Cute Dsl FMHA Runner#
-
class CuteDslFMHARunner#
Unified runner for CuTe DSL compiled FMHA kernels (Blackwell SM100+).
Supports two execution modes via separate AOT-compiled kernel variants:
LLM prefill/chunked-prefill: batched Q [B,S_q,H_q,D] + combined KV cache [B,2,H_kv,Cap,D] with causal masking and optional sliding window.
ViT: packed varlen separate Q/K/V [total_S,H,D] with cu_seqlens [B+1] for ragged batching, bidirectional attention (no causal mask).

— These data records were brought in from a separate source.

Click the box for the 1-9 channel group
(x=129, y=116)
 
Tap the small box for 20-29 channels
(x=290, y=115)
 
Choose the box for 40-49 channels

Each mode has its own kernel modules and run() overload.
Public Functions
- CuteDslFMHARunner(
- int32_t numQHeads,
- int32_t numKVHeads,
- int32_t headDim,
- int32_t batchSize = 0,
- int32_t seqLenQ = 0,
- int32_t kvCacheCapacity = 0
-
~CuteDslFMHARunner() = default#
-
CuteDslFMHARunner(CuteDslFMHARunner const&) = delete#
-
CuteDslFMHARunner &operator=(CuteDslFMHARunner const&) = delete#
- void run(
- void const *qPtr,
- void const *kvPtr,
- void *oPtr,
- int32_t const *cuKVSeqLens,
- cudaStream_t stream,
- int32_t slidingWindowSize = INT_MAX
LLM FMHA: batched Q + combined KV cache with causal masking.
- Parameters:
qPtr – Query [B, S_q, H_q, D]
kvPtr – Combined KV cache [B, 2, H_kv, Cap, D]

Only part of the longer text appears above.